Backgrounds Transcatheter closuring no rim or large atrial septal defect (ASD) with Amplatzer occluding device (AOD) was technically challenged. The present study was to address technical issues, and to test the safety and feasibility for transcatheter closuring large and no rim ASDs with AOD.

Methods Patients, with large ASDs of 325 mm and with no rims at least in one defect border detected echocardiographically, were included in the study. 49 patients eligible underwent transcatheter closure of ASDs and divided into group A (n=26, large ASDs with intact rims) and group B (n=23, large ASDs with no rims). Three occluding methods i.e. the conventional releasing, the waist pre-releasing, and the dumbbell-shaped releasing were sequentially attempted for all patients if necessary. For the waist pre-releasing method, the waist of AOD was released immediately following the expansion of the distal umbrella and withdrawn to wedge the defect in order to enhance the self-centralisation of the occluder; for the dumbbell-shaped releasing method, the distal umbrella was released within the upper left pulmonary vein to constrain the expansion of the umbrella, and the delivering catheter was further withdrawn slowly until the proximal umbrella was expanded in the right atrium, and finally, the original shape of the distal umbrella could quickly recover by slightly shaking or pulling the catheter, meanwhile the AOD could well fixed the defect.
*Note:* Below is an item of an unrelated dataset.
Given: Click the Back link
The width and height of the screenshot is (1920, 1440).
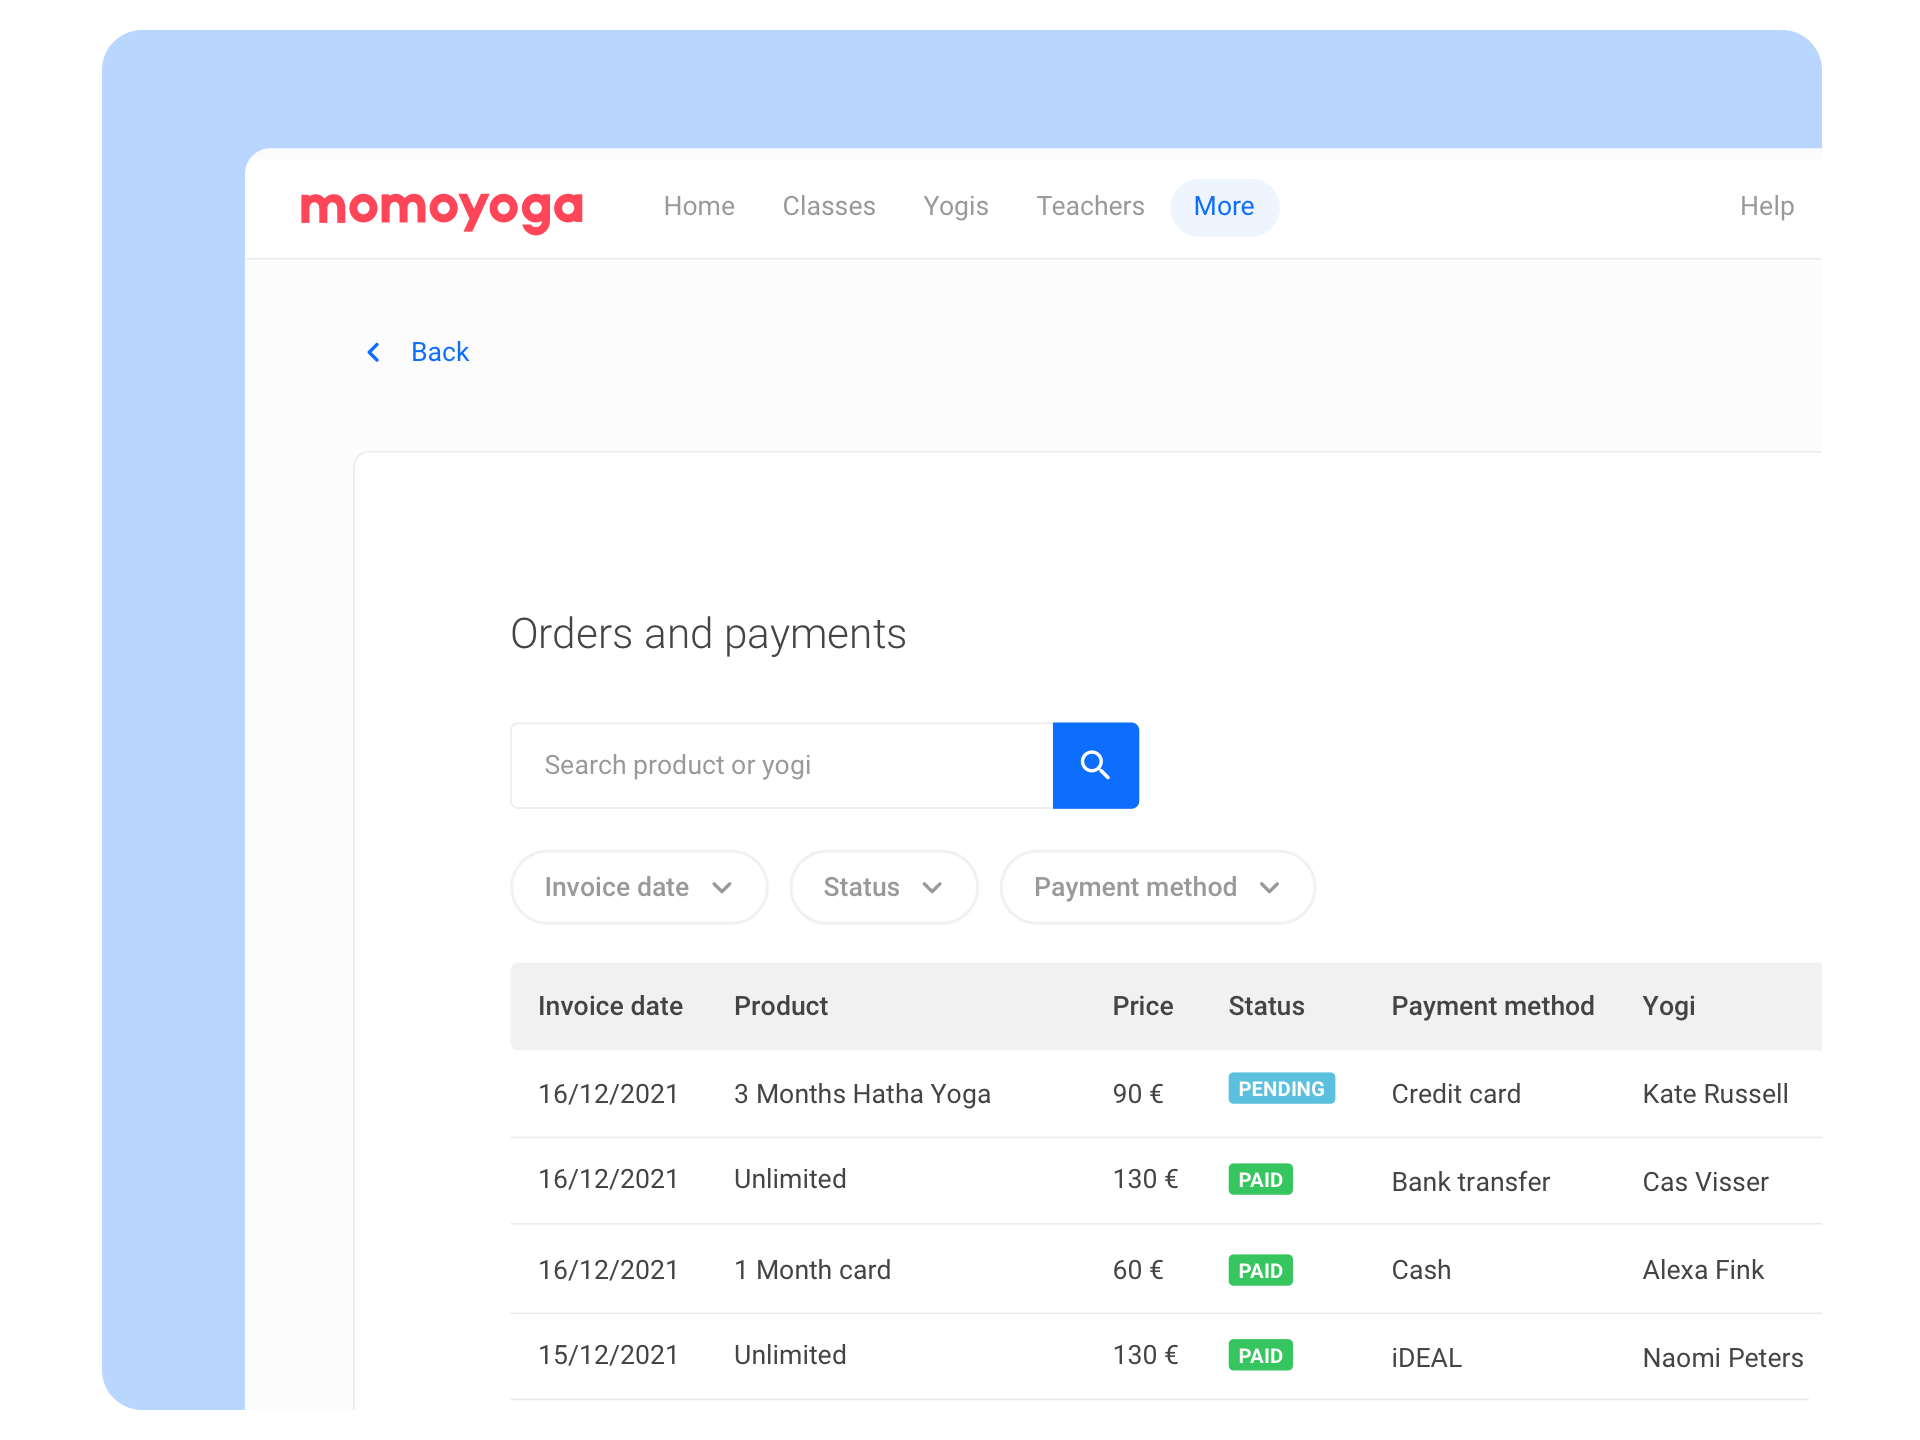Looking at the screenshot, I should [x=439, y=352].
Results The average diameter of ASDs in group A and B were 27.2±11.7 mm and 28.5±11.9 mm, respectively (p>0.05), and the average diameter of finally used AODs was 34.5±10.2mm and 38.7±11.9 mm, respectively (p<0.01). The technical successful rates respectively for group A and B were 61.5% and 26.1% (p<0.05) by using the conventional releasing method, increased to 70.1% and 39.1% (p<0.05) by trying the waist pre-releasing method, and further increased to 100% and 100% by attempting the dumbbell-shaped releasing method. Neither major complications no occluder dislodging occurred peri-procedurally in the two groups.

Conclusions Trans-catheter closure of no rim large-to-huge ASD with the AOD may be safe and feasible; closuring no rim large-to-huge ASD needs bigger AODs and more use of the dumbbell-shaped releasing method.